Shahadat Hossain

Personal information
- Full name: Shahadat Hossain Dipu
- Born: 4 February 2002 (age 24) Patiya, Chattogram, Bangladesh
- Batting: Right-handed
- Bowling: Right-arm off-break
- Role: Batter

International information
- National side: Bangladesh;
- Test debut (cap 102): 28 November 2023 v New Zealand
- Last Test: 30 November 2024 v West Indies
- T20I debut (cap 85): 4 October 2023 v Malaysia
- Last T20I: 7 October 2023 v Pakistan

Career statistics
| Competition | Test | T20I | FC | LA |
| Matches | 6 | 3 | 44 | 72 |
| Runs scored | 190 | 26 | 2,242 | 2,441 |
| Batting average | 15.83 | 13.00 | 30.29 | 39.37 |
| 100s/50s | 0/0 | 0/0 | 3/15 | 7/9 |
| Top score | 31 | 21 | 159 | 131* |
| Balls bowled | – | – | 24 | 26 |
| Wickets | – | – | 0 | 2 |
| Bowling average | – | – | – | 18.00 |
| 5 wickets in innings | – | – | – | 0 |
| 10 wickets in match | – | – | – | 0 |
| Best bowling | – | – | – | 1/8 |
| Catches/stumpings | 8/– | 0/– | 36/– | 36/– |

Medal record
Men's Cricket
Representing Bangladesh
ICC U-19 World Cup
| Winner | 2020 South Africa |  |
- Source: Cricinfo, 6 June 2026

= Shahadat Hossain (cricketer, born 2002) =

Bangladeshi cricketer (born 2002)

Shahadat Hossain Dipu (born 4 February 2002) is a Bangladeshi cricketer. He made his Twenty20 debut on 26 November 2020, for Beximco Dhaka in the 2020–21 Bangabandhu T20 Cup. Prior to his Twenty20 debut, he was named in Bangladesh's squad for the 2020 Under-19 Cricket World Cup. In February 2021, he was selected in the Bangladesh Emerging squad for their home series against the Ireland Wolves.

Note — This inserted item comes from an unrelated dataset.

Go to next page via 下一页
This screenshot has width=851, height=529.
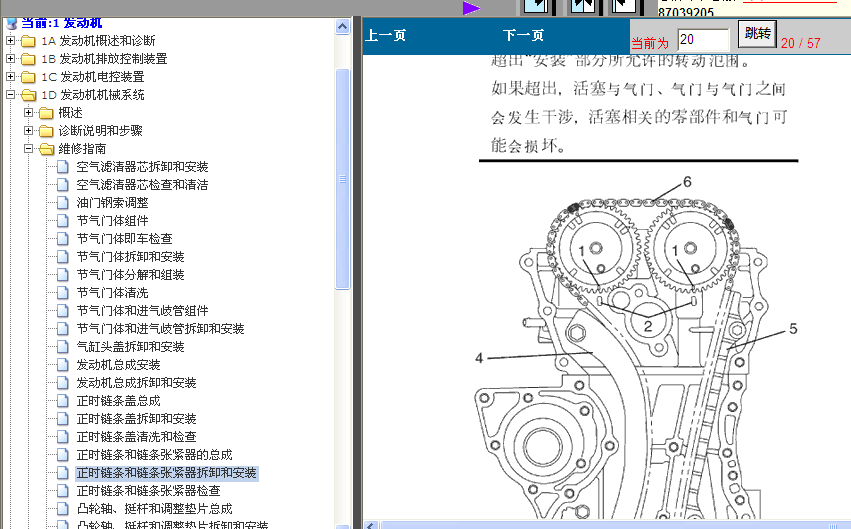[x=523, y=36]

He made both his first-class (on 26 February 2021) and List A (on 14 March 2021) debut against Ireland Wolves for the Bangladesh Emerging team.

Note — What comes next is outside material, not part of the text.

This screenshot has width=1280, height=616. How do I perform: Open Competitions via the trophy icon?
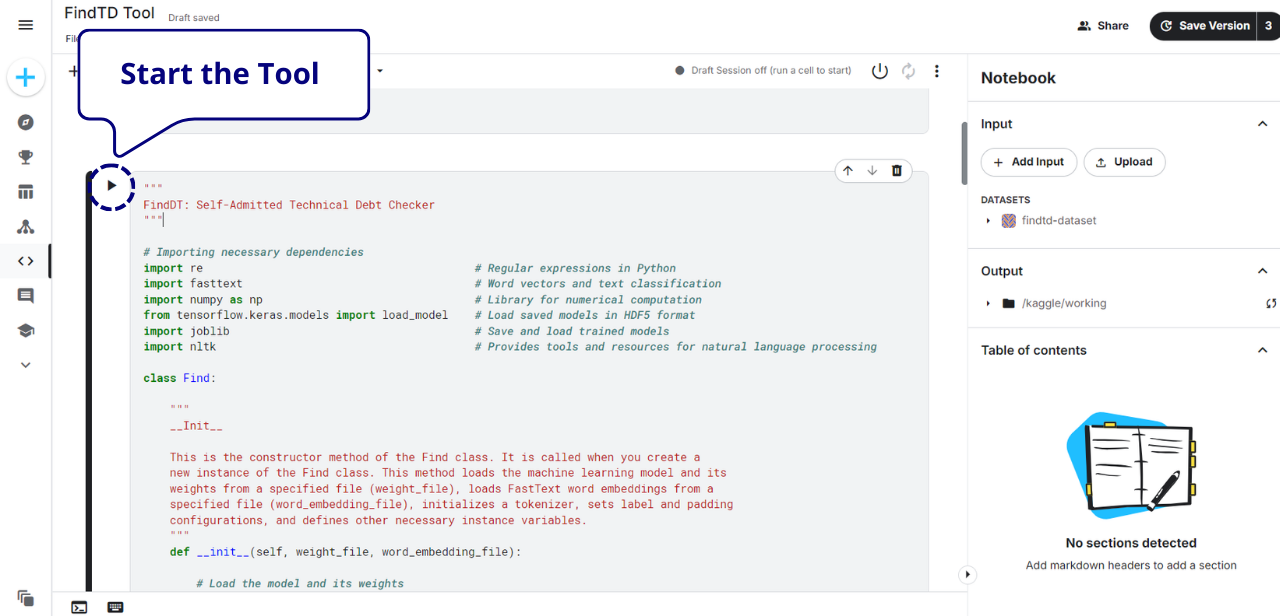(26, 157)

In March 2021, in the opening round of the 2020–21 National Cricket League, he scored his maiden century in first-class cricket, with 108 runs for Chittagong Division.

==International career==
In June 2023, he received his first international call-up for Test squad for their series against Afghanistan.